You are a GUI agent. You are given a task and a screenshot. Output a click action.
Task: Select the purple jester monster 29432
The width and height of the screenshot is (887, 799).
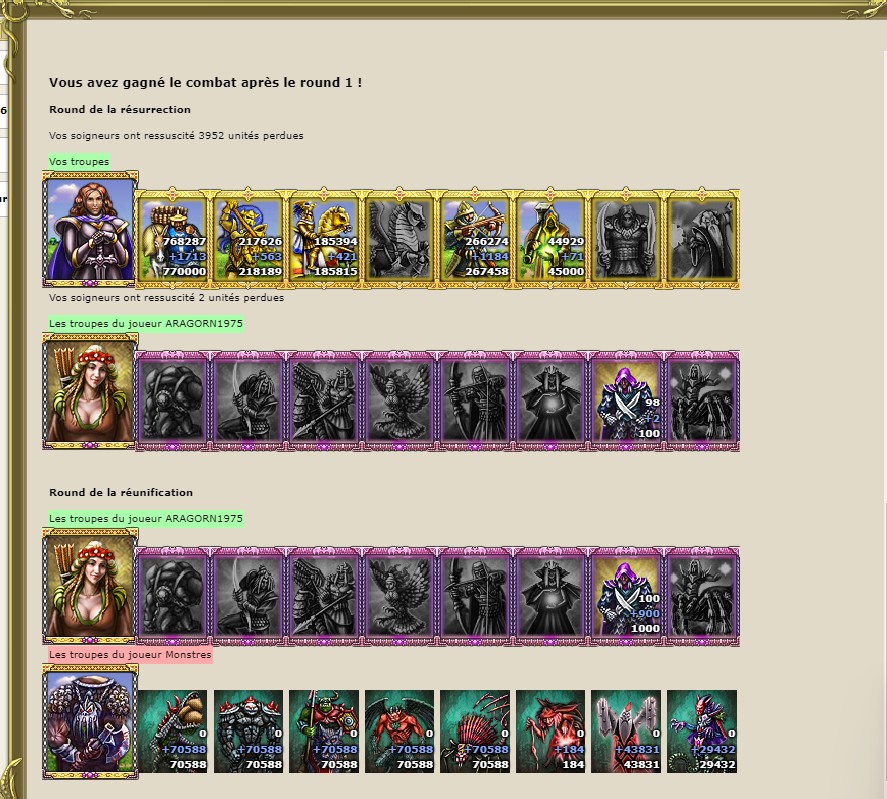point(701,731)
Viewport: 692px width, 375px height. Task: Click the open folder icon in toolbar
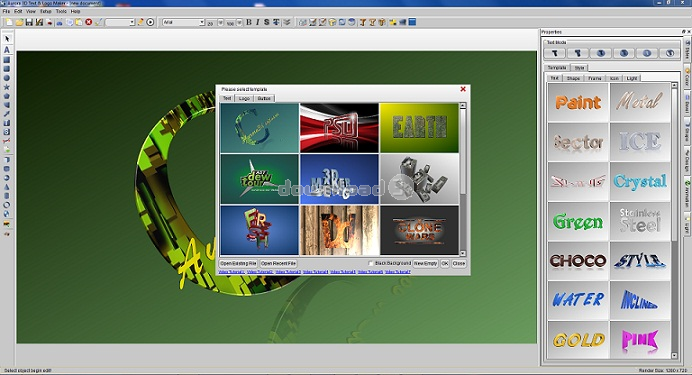point(19,22)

________

• Task requirements:
Please copy out every line of the rows above word for word, leaving out the pictures.

• Output of the exercise:
You are a GUI agent. You are given a task and a screenshot. Output a click action.
Task: Select the purple jester monster 29432
The width and height of the screenshot is (887, 799).
point(701,731)
Viewport: 692px width, 375px height. Task: Click the open folder icon in toolbar
point(19,22)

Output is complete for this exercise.